§ TRAVAIL À EFFECTUER
**a.** Reproduisez fidèlement le passage de l'extrait qui commence par « Malgré les efforts » et se poursuit jusqu'à « de l’Océan Indien. ».
**b.** Répondez aux questions suivantes d'après l'extrait :
(i) Sur quelles natures de questions l'évaluation peut-elle se focaliser ?
(ii) Quelle est, en 2020, l'espérance de vie d'un homme résidant à Mayotte ?
(iii) Entre 2012 et 2016, quelle est l'espérance de vie d'un homme appartenant à la tranche des 5 % de personnes les plus aisées ?

§ EXTRAIT

---------------

Cette appréciation est loin d’être facile, connaissant les nombreuses difficultés et les variables à considérer. L’évaluation peut se focaliser sur des questions de nature pédagogique, scientifique, économique ou politique. Les résultats d’une évaluation dépendent aussi des techniques de recueil des informations et des disciplines impliquées dans le processus. L’analyse d’un programme de santé d’un point de vue épidémiologique conduit forcément à des conclusions différentes par rapport à une étude axée sur les aspects économiques ou sociologiques du même programme.

 

2.      Les défis et obstacles à l’égalité en santé publique

 

Malgré les efforts réels des autorités et de toutes les parties impliquées, les inégalités sociales en santé persistent. La situation tend même à se dégrader, en dépit de l’avancement des réflexions sur les implications éthiques, légales et sociales de la santé. Voici quelques chiffres édifiants sur le sujet :

–          En 2020, l’espérance de vie d’un homme résidant à Paris est de 80,2 ans, contre 72,3 ans à Mayotte, un département français de l’Océan Indien.

–          Entre 2012 et 2016, l’espérance de vie d’un homme appartenant à la tranche des 5 % de personnes les plus aisées est de 84,4 ans. Ce chiffre tombe à 71,7 ans pour un homme faisant partie des 5 % des personnes les plus vulnérables.

---------------

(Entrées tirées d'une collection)
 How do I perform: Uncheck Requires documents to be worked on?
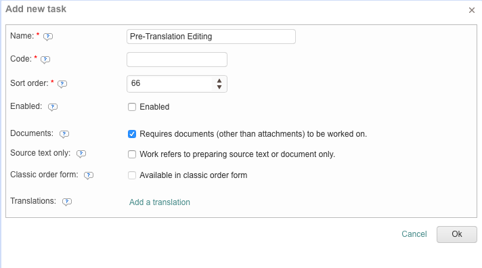[132, 134]
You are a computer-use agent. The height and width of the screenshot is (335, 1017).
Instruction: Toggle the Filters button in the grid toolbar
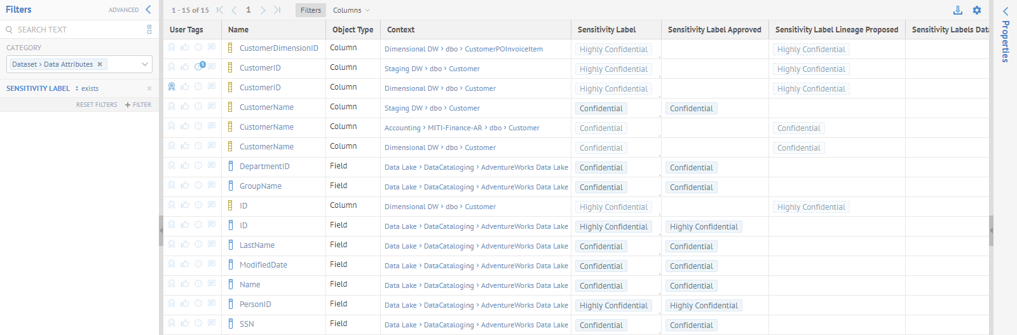pyautogui.click(x=311, y=10)
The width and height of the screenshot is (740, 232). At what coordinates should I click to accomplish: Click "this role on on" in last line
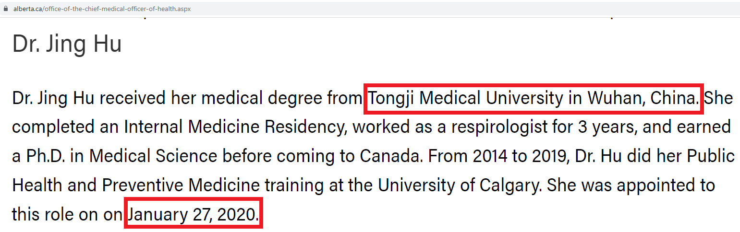point(67,214)
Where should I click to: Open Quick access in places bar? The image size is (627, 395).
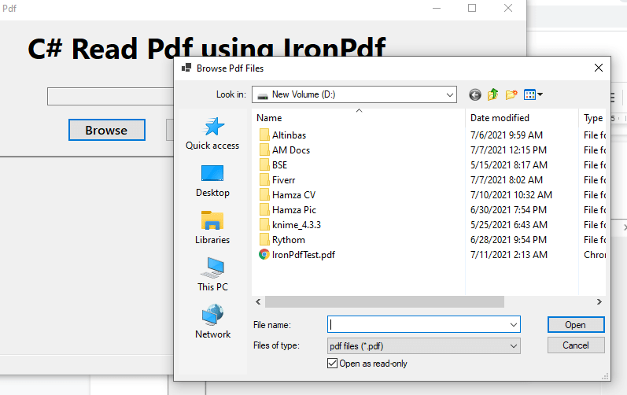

---------------

§ RÉPONSES PAR NUMÉRO
**a.**
Malgré les efforts réels des autorités et de toutes les parties impliquées, les inégalités sociales en santé persistent. La situation tend même à se dégrader, en dépit de l’avancement des réflexions sur les implications éthiques, légales et sociales de la santé. Voici quelques chiffres édifiants sur le sujet :

–          En 2020, l’espérance de vie d’un homme résidant à Paris est de 80,2 ans, contre 72,3 ans à Mayotte, un département français de l’Océan Indien.

**b.**
(i) Des questions de nature pédagogique, scientifique, économique ou politique.
(ii) 72,3 ans.
(iii) 84,4 ans.